If you woke up this morning, you have a tremendous advantage over those who did not. If you have all your limbs (or at least most of them), a working brain, a healthy heart, and your other organs are in good shape, you have the only tools you need to tackle anything life can throw at you. Those are the bare essentials you came into this world with and everything else constitutes an advantage. If you haven’t lost those, you’re still in the game and it’s up to you to keep moving forward.

Thinking positive isn’t meant to be a denial of reality. It’s about developing a view of the world that recognizes both its positive and negative aspects, without losing yourself in either one. While you can’t afford to ignore things you don’t particularly like, you also don’t have to seek them out or allow them to cripple your state of mind. Learning to be grateful for the good that comes into your life while learning from any bad experiences that come your way is what “positive thinking” is all about. Remember that to be strong minded requires a positive attitude.

Mark Abbott

10 Comments

  1. Excellent posy, Mark!

    Your take on “Positive vs. Pollyanna” is right on point. Embracing positive thinking is not about ignoring the issues or challenges in your life, that would be unhealthy. But rather, it’s a way of refocusing your energy. Instead of focusing on how much weight I’ve gained over the years, I can shift my focus to being grateful that my body and all my organs are still functioning, and that I can make the necessary adjustments any time.

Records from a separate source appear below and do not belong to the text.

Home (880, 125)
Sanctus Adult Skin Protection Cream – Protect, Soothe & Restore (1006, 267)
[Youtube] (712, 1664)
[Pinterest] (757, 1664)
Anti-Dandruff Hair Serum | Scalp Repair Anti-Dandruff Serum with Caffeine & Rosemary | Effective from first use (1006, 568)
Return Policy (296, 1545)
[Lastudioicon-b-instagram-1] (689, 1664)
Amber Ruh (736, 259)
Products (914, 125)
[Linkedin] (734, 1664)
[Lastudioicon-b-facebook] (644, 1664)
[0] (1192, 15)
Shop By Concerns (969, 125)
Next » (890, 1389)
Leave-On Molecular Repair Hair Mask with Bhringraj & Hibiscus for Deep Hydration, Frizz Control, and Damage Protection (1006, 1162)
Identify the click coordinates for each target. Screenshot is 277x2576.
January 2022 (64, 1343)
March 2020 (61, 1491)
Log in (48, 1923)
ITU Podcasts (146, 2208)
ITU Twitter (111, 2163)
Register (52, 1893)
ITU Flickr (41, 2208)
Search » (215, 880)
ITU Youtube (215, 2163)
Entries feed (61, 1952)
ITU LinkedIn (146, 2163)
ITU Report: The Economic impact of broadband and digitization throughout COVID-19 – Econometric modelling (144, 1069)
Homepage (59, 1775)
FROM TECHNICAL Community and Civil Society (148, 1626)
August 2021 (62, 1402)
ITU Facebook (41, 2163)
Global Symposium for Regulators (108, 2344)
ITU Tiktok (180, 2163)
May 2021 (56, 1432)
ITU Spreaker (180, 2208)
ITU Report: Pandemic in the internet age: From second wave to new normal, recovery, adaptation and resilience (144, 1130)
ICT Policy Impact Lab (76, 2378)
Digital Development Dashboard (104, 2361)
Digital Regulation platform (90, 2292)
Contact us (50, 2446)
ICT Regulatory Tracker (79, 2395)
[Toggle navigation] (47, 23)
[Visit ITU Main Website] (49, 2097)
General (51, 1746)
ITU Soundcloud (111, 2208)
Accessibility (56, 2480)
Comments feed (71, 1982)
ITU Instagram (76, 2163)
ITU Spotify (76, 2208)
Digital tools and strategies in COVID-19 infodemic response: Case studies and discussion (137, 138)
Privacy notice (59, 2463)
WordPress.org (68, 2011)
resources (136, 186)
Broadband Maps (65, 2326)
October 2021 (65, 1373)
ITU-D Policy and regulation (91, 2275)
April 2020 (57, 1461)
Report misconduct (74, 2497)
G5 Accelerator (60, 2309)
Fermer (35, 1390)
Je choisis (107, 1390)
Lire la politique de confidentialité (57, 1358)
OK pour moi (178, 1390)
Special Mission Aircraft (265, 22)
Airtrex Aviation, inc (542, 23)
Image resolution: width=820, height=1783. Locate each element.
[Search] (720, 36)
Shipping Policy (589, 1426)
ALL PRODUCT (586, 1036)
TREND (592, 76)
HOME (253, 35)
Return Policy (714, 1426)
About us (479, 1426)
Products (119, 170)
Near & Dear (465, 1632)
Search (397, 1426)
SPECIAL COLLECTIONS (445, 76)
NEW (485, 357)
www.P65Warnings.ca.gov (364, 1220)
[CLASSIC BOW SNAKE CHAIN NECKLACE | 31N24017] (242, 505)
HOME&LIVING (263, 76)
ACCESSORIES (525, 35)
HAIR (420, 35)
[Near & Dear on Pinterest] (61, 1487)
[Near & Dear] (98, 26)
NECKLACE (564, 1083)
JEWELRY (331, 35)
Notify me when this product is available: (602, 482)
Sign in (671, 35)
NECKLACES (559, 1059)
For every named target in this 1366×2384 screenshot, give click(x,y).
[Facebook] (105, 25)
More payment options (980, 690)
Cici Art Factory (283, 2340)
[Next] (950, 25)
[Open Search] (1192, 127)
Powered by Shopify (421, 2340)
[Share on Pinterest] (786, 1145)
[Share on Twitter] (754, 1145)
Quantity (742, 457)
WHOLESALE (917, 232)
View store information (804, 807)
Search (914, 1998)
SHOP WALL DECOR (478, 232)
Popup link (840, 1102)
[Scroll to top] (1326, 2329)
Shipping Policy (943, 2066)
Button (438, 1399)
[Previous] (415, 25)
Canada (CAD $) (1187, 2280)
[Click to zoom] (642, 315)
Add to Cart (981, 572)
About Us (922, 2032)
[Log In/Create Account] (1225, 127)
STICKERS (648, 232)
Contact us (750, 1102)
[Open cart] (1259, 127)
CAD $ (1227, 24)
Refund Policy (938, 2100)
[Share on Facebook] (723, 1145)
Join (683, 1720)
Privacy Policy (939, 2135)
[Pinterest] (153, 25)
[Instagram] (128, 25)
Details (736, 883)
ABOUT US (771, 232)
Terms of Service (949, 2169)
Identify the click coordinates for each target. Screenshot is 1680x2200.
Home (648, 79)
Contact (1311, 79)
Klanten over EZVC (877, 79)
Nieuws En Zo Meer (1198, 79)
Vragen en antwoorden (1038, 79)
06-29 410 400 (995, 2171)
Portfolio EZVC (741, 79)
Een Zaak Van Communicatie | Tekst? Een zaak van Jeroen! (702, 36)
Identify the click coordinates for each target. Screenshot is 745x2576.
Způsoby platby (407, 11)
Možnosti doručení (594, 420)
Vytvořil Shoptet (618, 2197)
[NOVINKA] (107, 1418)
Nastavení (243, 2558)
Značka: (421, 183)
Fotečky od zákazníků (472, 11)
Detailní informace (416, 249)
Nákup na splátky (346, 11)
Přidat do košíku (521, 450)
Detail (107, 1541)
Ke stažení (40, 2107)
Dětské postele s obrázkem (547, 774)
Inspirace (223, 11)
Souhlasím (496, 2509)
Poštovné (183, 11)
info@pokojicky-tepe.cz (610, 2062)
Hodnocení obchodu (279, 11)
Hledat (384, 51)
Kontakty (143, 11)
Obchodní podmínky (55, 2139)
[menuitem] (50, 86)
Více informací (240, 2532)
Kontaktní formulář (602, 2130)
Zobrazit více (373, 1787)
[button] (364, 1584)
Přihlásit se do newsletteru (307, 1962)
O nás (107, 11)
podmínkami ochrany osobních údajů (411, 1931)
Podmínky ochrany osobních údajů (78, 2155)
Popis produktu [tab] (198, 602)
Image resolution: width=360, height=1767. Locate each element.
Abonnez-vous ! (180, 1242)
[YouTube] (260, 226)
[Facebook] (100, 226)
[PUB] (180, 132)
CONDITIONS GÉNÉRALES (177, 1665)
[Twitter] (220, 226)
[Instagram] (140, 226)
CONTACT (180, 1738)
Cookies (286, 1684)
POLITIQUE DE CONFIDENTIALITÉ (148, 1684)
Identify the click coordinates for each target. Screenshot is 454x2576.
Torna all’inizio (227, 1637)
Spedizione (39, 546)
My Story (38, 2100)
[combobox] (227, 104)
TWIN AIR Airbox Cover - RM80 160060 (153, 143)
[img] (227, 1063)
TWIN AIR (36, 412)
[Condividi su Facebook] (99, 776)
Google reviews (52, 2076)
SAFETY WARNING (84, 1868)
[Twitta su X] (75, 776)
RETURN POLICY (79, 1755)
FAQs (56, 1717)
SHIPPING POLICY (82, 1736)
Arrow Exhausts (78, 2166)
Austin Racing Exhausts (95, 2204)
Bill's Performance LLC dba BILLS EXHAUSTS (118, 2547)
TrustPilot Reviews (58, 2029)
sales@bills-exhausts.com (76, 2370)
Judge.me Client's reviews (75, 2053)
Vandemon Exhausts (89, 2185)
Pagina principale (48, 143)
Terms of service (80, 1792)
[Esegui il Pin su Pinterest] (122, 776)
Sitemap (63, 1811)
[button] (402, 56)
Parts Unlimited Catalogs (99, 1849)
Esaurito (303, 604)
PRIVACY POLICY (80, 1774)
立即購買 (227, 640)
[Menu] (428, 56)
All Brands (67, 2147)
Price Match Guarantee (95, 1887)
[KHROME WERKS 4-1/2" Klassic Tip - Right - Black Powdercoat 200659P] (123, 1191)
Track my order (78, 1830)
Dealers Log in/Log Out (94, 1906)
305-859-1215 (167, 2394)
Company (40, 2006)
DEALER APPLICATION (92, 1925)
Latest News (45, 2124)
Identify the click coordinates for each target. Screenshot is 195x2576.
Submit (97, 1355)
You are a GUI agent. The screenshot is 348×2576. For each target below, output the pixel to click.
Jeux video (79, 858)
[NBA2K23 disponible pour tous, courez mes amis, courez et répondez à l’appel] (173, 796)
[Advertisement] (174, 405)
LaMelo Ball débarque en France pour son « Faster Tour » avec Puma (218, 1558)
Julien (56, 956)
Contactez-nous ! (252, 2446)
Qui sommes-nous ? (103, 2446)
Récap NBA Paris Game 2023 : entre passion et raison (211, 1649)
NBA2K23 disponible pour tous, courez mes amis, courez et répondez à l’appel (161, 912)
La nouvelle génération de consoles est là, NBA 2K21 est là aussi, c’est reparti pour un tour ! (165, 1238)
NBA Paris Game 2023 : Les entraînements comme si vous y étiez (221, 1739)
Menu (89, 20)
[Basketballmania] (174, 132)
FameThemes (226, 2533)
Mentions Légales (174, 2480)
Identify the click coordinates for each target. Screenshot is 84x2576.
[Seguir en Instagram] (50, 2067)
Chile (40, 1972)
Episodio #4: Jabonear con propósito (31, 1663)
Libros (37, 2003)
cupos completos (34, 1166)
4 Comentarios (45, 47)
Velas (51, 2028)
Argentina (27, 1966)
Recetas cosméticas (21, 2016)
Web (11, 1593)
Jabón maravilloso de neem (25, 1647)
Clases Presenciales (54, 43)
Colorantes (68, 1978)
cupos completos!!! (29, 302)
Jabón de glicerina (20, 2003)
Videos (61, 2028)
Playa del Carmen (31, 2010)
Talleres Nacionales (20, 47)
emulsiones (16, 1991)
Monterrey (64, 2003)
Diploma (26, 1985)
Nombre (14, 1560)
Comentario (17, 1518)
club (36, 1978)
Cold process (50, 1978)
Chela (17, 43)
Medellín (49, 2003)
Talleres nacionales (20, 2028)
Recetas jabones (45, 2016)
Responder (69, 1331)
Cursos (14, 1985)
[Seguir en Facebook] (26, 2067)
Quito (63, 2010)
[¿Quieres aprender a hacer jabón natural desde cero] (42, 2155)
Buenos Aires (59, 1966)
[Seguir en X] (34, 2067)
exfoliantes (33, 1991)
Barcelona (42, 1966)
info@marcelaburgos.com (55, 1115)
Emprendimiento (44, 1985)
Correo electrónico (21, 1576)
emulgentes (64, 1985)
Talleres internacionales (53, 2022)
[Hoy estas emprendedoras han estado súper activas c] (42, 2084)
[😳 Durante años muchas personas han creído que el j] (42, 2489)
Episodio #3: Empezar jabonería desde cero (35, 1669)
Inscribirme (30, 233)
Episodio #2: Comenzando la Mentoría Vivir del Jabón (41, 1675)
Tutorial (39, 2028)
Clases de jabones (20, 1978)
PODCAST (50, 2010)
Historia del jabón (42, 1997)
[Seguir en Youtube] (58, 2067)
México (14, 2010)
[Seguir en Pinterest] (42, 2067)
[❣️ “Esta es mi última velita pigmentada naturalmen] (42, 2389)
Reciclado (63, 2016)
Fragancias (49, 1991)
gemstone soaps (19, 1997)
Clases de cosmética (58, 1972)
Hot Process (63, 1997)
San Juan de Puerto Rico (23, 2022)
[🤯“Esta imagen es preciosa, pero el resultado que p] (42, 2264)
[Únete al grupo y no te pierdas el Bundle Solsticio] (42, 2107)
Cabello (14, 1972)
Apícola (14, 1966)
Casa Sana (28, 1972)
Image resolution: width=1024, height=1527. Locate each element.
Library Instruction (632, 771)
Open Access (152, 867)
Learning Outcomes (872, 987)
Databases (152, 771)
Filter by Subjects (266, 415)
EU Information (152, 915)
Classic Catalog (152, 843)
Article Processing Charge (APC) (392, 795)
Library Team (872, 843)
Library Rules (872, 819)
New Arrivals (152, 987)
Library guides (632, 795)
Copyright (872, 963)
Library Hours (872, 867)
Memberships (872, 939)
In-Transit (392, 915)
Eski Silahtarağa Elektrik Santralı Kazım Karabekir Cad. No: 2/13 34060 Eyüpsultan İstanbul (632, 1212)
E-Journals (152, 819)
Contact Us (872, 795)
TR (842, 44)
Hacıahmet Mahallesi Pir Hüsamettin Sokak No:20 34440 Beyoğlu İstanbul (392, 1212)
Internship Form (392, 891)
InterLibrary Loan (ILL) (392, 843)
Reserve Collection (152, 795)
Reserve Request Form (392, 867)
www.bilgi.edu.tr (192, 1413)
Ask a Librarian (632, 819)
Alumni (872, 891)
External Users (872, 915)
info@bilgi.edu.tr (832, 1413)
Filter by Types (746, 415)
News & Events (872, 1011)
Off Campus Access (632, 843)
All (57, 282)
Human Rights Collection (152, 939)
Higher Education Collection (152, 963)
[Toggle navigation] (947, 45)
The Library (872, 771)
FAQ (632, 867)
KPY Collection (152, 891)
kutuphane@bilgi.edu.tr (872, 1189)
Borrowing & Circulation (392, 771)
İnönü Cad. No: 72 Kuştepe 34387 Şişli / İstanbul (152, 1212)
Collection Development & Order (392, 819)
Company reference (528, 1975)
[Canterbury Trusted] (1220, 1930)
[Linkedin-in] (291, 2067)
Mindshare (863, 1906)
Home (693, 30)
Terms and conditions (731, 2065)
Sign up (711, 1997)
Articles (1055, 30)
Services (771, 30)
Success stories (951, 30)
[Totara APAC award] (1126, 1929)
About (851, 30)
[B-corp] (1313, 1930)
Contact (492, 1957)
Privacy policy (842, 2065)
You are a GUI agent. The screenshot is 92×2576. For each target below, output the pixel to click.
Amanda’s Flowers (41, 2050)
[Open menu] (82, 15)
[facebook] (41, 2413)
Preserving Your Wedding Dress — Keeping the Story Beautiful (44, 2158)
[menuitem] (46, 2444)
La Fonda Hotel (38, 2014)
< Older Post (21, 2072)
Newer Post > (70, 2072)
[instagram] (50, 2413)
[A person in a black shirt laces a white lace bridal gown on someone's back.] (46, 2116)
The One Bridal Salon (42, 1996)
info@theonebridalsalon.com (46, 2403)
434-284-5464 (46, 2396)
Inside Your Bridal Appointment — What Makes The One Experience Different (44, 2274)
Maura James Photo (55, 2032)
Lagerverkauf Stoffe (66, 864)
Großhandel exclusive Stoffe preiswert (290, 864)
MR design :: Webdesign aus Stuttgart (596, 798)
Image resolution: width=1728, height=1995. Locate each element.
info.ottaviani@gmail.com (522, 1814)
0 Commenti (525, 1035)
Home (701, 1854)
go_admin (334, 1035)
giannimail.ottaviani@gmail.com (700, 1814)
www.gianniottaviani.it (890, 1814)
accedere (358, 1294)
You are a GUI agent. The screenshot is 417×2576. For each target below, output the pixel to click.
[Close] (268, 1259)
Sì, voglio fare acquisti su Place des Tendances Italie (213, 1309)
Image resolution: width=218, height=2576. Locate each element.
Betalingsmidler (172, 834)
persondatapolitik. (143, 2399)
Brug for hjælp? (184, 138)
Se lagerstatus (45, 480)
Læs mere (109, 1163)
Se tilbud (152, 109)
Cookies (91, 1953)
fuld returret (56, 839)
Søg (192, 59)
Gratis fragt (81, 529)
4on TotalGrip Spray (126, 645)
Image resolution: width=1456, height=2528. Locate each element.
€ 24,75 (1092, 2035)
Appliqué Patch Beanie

    That last paragraph is powerful! Keep sending your positive vibes our way, Mark!

    • Absolutely, Veronica! We all have something to be grateful and at times it’s easy to take the basics for granted. Thank you so much for taking the time to comment!

  2. Hi Mark,
    I am so happy I have stumbled upon your site as it is exactly what I needed to read at this point in my life.

    I especially like the part about meditation as I have recently started to meditate for just a few minutes each day, by concentrating on my breathing, and repeating the words “breath in” as I inhale and “breath out” on exhale. It really works and with a little practice all the stresses of the day seem to disappear.

    I will make a note to visit your site again for more tips on a positive mind.
    Thank you,
    Debs

    • Anytime, Debs! I wish more people realized how powerful meditation is. Sometimes it makes all the difference. Thanks for stopping by and hope to see you on here again!

      Mark

  3. Hey Mark:

    I enjoyed your article very much. You are right that very often “positive thinking” has a bad rep because of a disconcerting tendency by its proponents to ignore things that are not so positive about some situation or other.

    However, I do agree that letting yourself lose focus and give up on the changes you want to accomplish just because there are obstacles and challenges that might make the outcome less than certain is self-defeating.

    There’s a thing somebody once said that points out a truth that might be worth repeating: You’re poor for real when you’re convinced that you can do nothing to change your own circumstances.